## Written task
Retype the items below, word for word, from the very start through the line containing "pyautogui.click(x=1219, y=56)", including that line. Leave the pictures out of your copy.

··· Data to process

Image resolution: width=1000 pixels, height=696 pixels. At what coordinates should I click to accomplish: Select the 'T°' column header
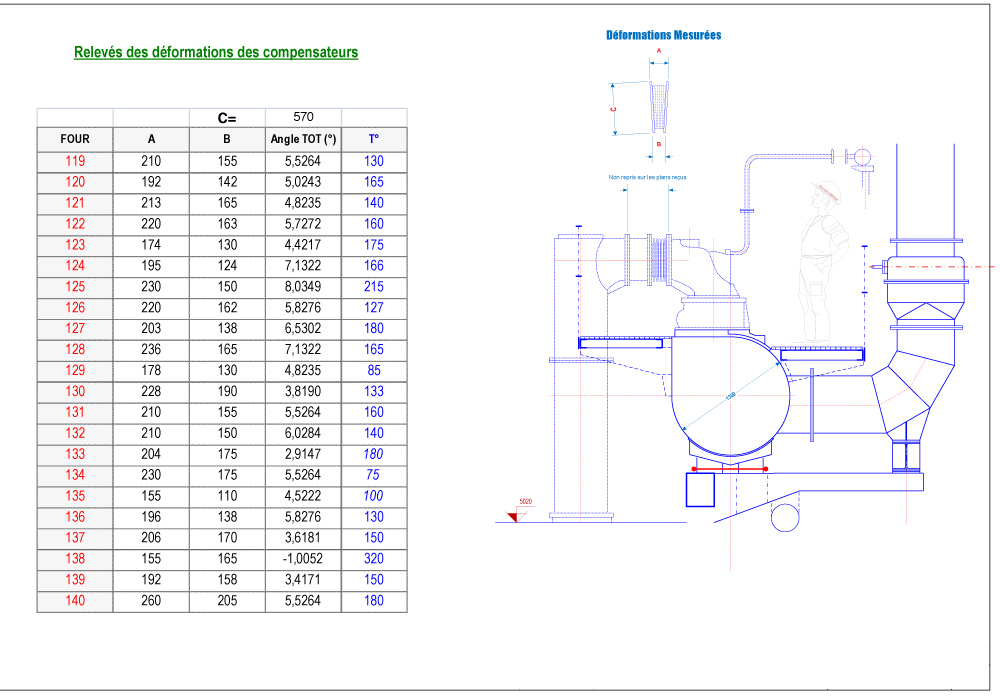click(x=374, y=139)
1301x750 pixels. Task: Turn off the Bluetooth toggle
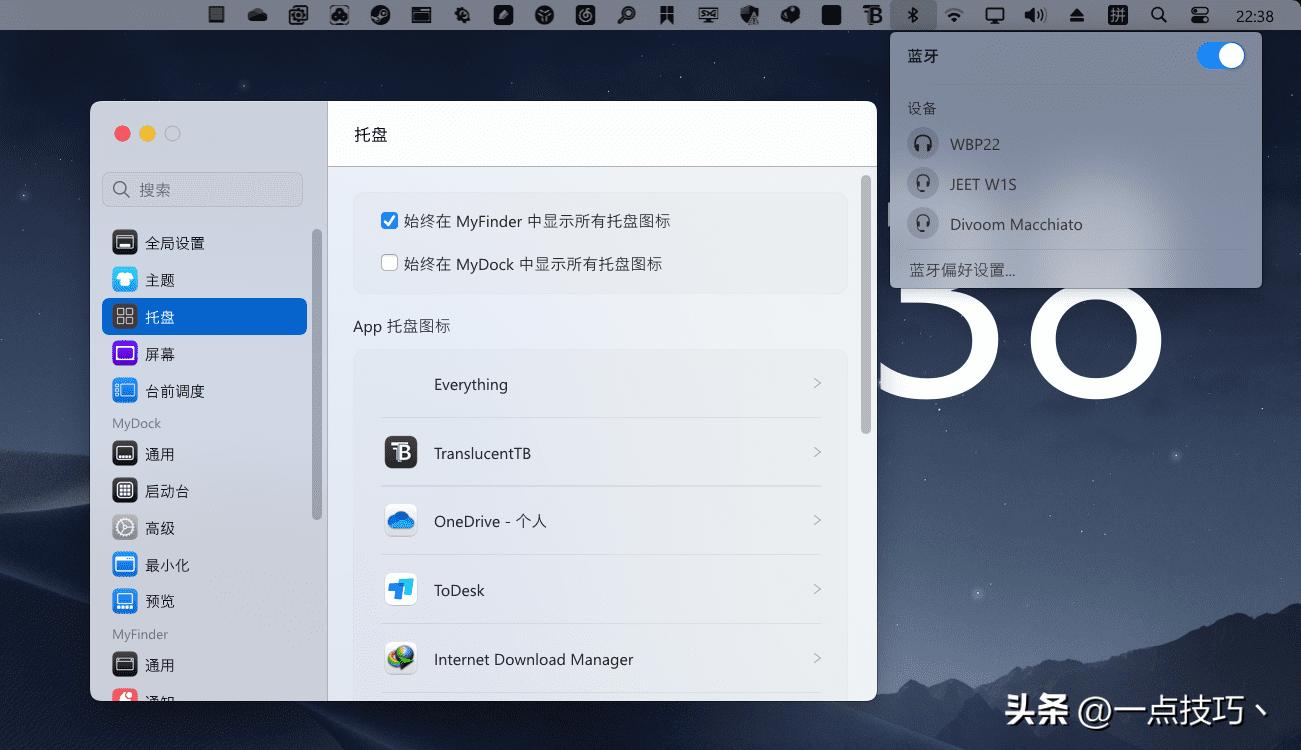pyautogui.click(x=1219, y=56)
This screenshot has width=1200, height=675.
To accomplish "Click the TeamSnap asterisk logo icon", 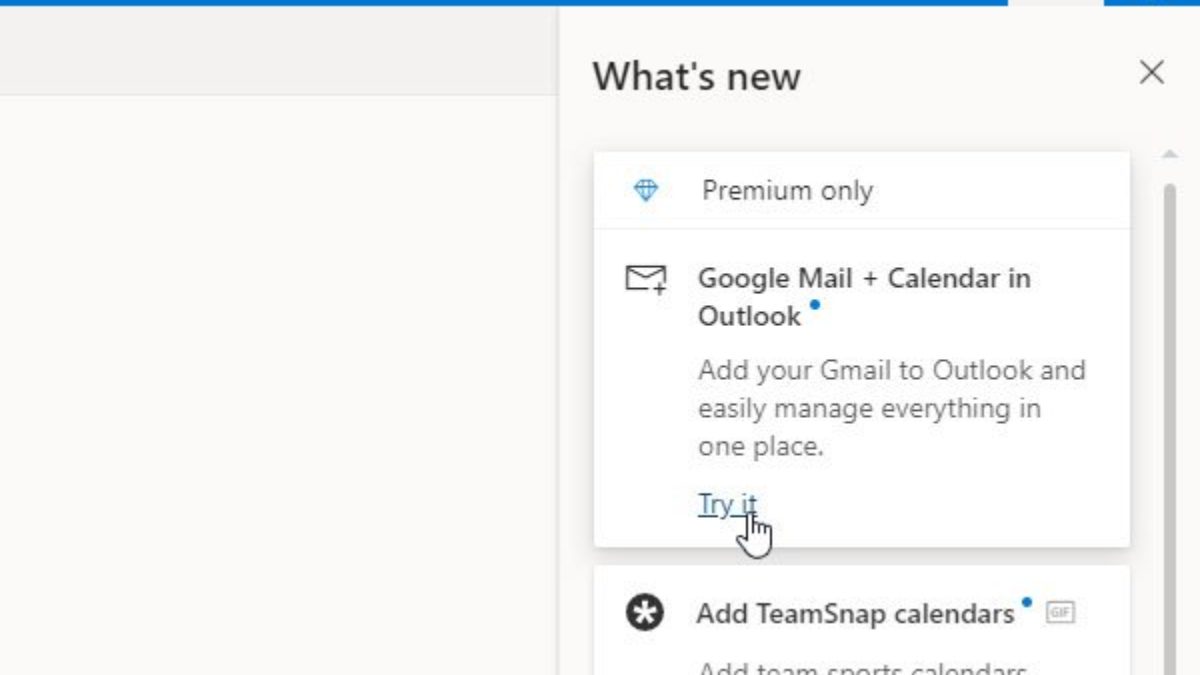I will click(x=645, y=612).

······

## The answer
Image resolution: width=1000 pixels, height=696 pixels. At what coordinates should I click to accomplish: Select the 'T°' column header
click(x=374, y=139)
1301x750 pixels. Task: Turn off the Bluetooth toggle
pyautogui.click(x=1219, y=56)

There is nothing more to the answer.